While he threw the football well, he can throw the 16 pound shot very well. Success hasn’t come overnight. Awotunde had many offers to compete in college, but he chose South Carolina.
“The SEC is the best conference in the country, in all athletics as a whole,” Awotunde said. “I liked the culture here. Everyone was so athletics-driven. So that, along with the Dodie (Academic Enrichment Center), is what was the most intriguing to me.”
After winning a New Jersey high school state title as 225-pound quarterback, Awotunde has since bulked up by 50 pounds.
“A lot of that goes to what we’re eating in the Dodie,” Awotunde said. “It’s really good food. I also like what we’ve been doing in the weight room. It’s been really consistent.”

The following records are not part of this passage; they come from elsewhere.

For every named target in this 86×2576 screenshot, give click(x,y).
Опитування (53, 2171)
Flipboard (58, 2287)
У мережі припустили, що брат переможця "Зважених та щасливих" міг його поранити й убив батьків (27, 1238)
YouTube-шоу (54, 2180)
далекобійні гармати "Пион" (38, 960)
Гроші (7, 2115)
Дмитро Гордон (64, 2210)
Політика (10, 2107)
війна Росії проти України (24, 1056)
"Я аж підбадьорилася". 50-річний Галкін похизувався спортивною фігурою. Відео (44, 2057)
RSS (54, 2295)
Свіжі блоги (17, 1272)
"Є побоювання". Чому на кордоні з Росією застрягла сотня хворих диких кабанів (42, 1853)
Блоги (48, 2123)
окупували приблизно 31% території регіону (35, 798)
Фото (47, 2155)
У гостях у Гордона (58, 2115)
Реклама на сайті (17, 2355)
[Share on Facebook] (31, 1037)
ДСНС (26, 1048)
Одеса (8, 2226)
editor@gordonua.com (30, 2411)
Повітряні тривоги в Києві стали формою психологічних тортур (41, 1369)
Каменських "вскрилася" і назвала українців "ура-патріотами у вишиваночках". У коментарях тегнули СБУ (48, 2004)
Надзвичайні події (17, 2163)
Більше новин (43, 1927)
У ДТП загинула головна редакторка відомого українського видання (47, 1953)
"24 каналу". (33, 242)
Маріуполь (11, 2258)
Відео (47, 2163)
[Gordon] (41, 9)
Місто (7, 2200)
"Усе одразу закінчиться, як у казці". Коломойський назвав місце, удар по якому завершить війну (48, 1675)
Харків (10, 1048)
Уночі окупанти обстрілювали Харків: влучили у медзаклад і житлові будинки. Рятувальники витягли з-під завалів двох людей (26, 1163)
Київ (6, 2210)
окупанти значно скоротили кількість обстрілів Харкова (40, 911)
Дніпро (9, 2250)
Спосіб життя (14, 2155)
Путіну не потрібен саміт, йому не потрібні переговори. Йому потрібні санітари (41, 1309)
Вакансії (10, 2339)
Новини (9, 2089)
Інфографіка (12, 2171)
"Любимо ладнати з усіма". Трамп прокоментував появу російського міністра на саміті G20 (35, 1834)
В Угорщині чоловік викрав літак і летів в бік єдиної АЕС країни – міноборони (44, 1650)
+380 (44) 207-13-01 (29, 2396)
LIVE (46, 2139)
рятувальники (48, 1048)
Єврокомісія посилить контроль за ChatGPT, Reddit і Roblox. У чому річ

An honor roll student at South Carolina, Awotunde has earned a degree in public health, is already working toward earning another degree in exercise science, and is applying to physical therapy school. However, a professional career in track and field isn’t out of the question as he is a man of many interests.
“Track has been good to me,” Awotunde said. “I love listening to music. I tried picking up the guitar. I’ve tried picking up different beats on music apps. I also picked up golf recently. I’m not very good, yet.”
Make no mistake however, now that Awotunde has tasted success, he has his eyes on taking care of unfinished business in the ring.
“Last year I wanted to come out and win SECs because it was at home here,” Awotunde said. “Then the week of SECs, I pulled my hamstring. I let that one slip away. There is so much that goes into staying healthy. This year I’m going to emphasize being consistent in the training room, being consistent with my sleep, how I practice, what I eat, and what I do in the weight room. To be on the stand with the gold medal at NCAAs would be an unreal feeling.”